Moisture & mould risk
Airtight construction without matched ventilation is a known driver of condensation and mould. A test tells you exactly how airtight the home is, so ventilation can be sized correctly.
NCC compliance
NCC 2022 uses airtightness as a ventilation trigger and offers a verification pathway using a measured result — increasingly used by builders and assessors for compliance documentation.
MVHR performance
Mechanical ventilation with heat recovery is designed around an assumed airtightness level. A measured result confirms whether the system will actually perform as designed.
Verified build quality
A blower door result is one of the few genuinely objective, third-party-measured indicators of how well a home was actually built — not just how it looks.
2. Energy bills
Every cubic metre of conditioned air that leaks out has to be replaced by unconditioned outside air — and reheated or recooled. Insulation and glazing get most of the attention in energy discussions, but uncontrolled air leakage works against both, every hour the home is heated or cooled. A blower door test quantifies exactly how much of this is happening, rather than leaving it as an assumption baked into a NatHERS rating.

* * *

Challenges:
a) Can you reproduce the passage on blower door testing word for word, starting with "Moisture & mould" and going on through "how it looks."?
b) Would you pick up the passage on blower door testing right after its last sentence and keep writing from there?

Source material:
* * *

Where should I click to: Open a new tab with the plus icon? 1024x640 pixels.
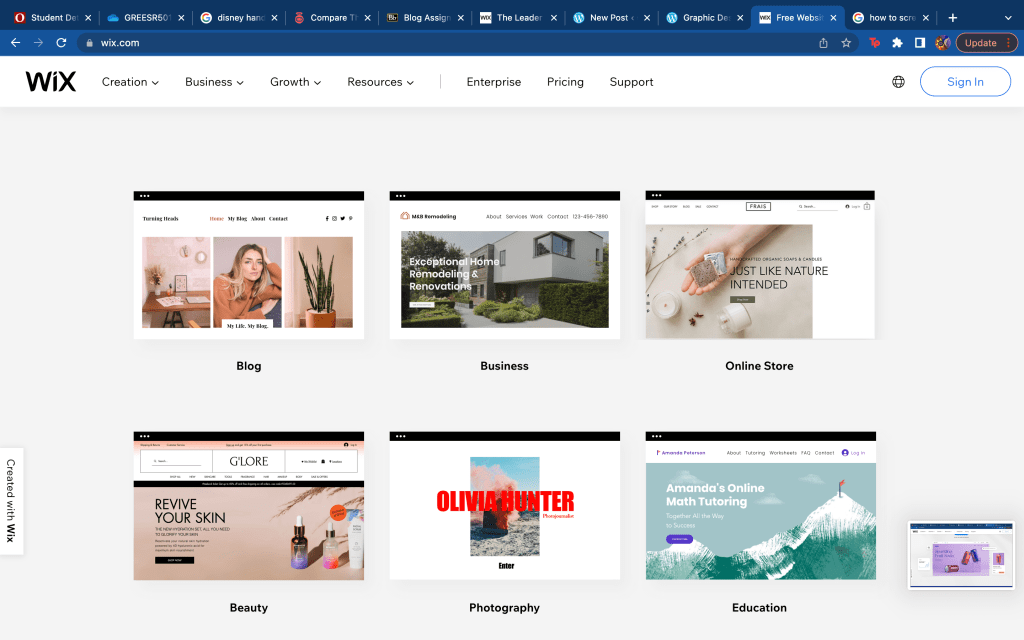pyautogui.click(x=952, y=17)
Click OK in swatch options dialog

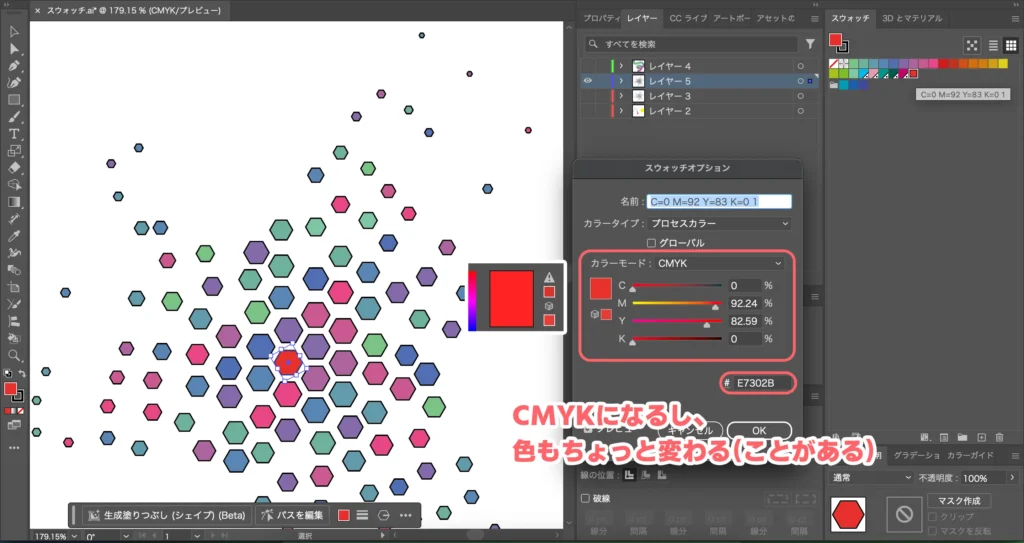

* * *

The replies:
a)
Moisture & mould risk
Airtight construction without matched ventilation is a known driver of condensation and mould. A test tells you exactly how airtight the home is, so ventilation can be sized correctly.
NCC compliance
NCC 2022 uses airtightness as a ventilation trigger and offers a verification pathway using a measured result — increasingly used by builders and assessors for compliance documentation.
MVHR performance
Mechanical ventilation with heat recovery is designed around an assumed airtightness level. A measured result confirms whether the system will actually perform as designed.
Verified build quality
A blower door result is one of the few genuinely objective, third-party-measured indicators of how well a home was actually built — not just how it looks.

b)
3. Comfort
Draughts, cold spots near skirtings and cornices, and rooms that never quite feel like the rest of the house are common complaints in new homes — and almost always traceable to specific, findable gaps in the building envelope. Smoke-pencil leak detection during a blower door test locates exactly where, rather than leaving occupants and builders guessing.
4. Moisture and mould risk
This is the reason airtightness testing matters most for health, not just comfort or cost. Modern construction methods and materials tend to produce tighter homes than older housing stock — which is a good thing for energy performance, but only if ventilation is matched to it. An airtight home with inadequate ventilation is a well-understood recipe for elevated humidity, condensation on cold surfaces, and mould.
A blower door test is what tells you — and your ventilation designer — exactly how airtight the home actually is, so mechanical ventilation can be sized correctly rather than assumed. See why airtight homes need ventilation and airtightness and mould for the full building science.
5. Ventilation compliance and performance
NCC 2022 uses a measured airtightness result as a ventilation trigger: homes testing at or below 5 ACH50 must provide mechanical ventilation meeting a minimum calculated airflow rate. It also offers an airtightness verification pathway for energy compliance, increasingly used by builders and assessors. See NCC 2022 ventilation requirements and the South Australian compliance guide.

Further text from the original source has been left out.